Task to carry out:
Without changing a single character, write out every record below.

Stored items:
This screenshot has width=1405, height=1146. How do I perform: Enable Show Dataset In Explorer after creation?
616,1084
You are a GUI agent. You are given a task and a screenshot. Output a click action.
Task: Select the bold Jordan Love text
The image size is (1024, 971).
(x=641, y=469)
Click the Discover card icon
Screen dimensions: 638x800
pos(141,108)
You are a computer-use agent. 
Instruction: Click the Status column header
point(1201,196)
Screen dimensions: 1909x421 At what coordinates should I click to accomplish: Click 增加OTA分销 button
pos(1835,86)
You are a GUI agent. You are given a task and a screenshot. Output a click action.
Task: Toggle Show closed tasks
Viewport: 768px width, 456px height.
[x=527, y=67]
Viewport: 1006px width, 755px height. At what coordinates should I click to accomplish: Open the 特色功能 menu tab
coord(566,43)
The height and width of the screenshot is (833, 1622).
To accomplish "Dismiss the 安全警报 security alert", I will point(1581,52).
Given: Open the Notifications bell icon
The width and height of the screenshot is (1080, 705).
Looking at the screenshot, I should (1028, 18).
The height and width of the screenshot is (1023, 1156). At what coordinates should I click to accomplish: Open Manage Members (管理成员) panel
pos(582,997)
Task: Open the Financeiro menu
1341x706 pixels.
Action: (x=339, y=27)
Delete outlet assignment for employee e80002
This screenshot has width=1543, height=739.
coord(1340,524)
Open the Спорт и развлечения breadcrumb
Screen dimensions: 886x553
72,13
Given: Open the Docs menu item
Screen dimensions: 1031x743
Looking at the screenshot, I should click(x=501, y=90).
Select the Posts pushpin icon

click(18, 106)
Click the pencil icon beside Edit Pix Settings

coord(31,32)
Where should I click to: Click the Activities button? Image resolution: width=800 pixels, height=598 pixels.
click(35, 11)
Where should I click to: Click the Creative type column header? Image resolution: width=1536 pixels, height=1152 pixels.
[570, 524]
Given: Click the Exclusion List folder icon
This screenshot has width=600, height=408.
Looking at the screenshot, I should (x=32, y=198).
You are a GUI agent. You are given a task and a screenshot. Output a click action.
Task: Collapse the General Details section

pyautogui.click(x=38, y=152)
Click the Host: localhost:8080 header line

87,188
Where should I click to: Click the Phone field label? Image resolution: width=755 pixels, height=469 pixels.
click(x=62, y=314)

Output of the task:
This screenshot has width=1405, height=1146. How do I perform: Enable Show Dataset In Explorer after creation?
616,1084
You are a GUI agent. You are given a task and a screenshot. Output a click action.
Task: Select the bold Jordan Love text
The image size is (1024, 971).
(x=641, y=469)
Click the Discover card icon
Screen dimensions: 638x800
pos(141,108)
You are a computer-use agent. 
Instruction: Click the Status column header
point(1201,196)
Screen dimensions: 1909x421 At what coordinates should I click to accomplish: Click 增加OTA分销 button
pos(1835,86)
You are a GUI agent. You are given a task and a screenshot. Output a click action.
Task: Toggle Show closed tasks
Viewport: 768px width, 456px height.
[x=527, y=67]
Viewport: 1006px width, 755px height. At what coordinates should I click to accomplish: Open the 特色功能 menu tab
coord(566,43)
The height and width of the screenshot is (833, 1622).
To accomplish "Dismiss the 安全警报 security alert", I will point(1581,52).
Given: Open the Notifications bell icon
The width and height of the screenshot is (1080, 705).
Looking at the screenshot, I should (1028, 18).
The height and width of the screenshot is (1023, 1156). At what coordinates should I click to accomplish: Open Manage Members (管理成员) panel
pos(582,997)
Task: Open the Financeiro menu
1341x706 pixels.
Action: (x=339, y=27)
Delete outlet assignment for employee e80002
This screenshot has width=1543, height=739.
coord(1340,524)
Open the Спорт и развлечения breadcrumb
Screen dimensions: 886x553
72,13
Given: Open the Docs menu item
Screen dimensions: 1031x743
Looking at the screenshot, I should click(x=501, y=90).
Select the Posts pushpin icon

click(18, 106)
Click the pencil icon beside Edit Pix Settings

coord(31,32)
Where should I click to: Click the Activities button? Image resolution: width=800 pixels, height=598 pixels.
click(35, 11)
Where should I click to: Click the Creative type column header? Image resolution: width=1536 pixels, height=1152 pixels.
[570, 524]
Given: Click the Exclusion List folder icon
This screenshot has width=600, height=408.
Looking at the screenshot, I should (x=32, y=198).
You are a GUI agent. You are given a task and a screenshot. Output a click action.
Task: Collapse the General Details section

pyautogui.click(x=38, y=152)
Click the Host: localhost:8080 header line

87,188
Where should I click to: Click the Phone field label? Image resolution: width=755 pixels, height=469 pixels.
click(x=62, y=314)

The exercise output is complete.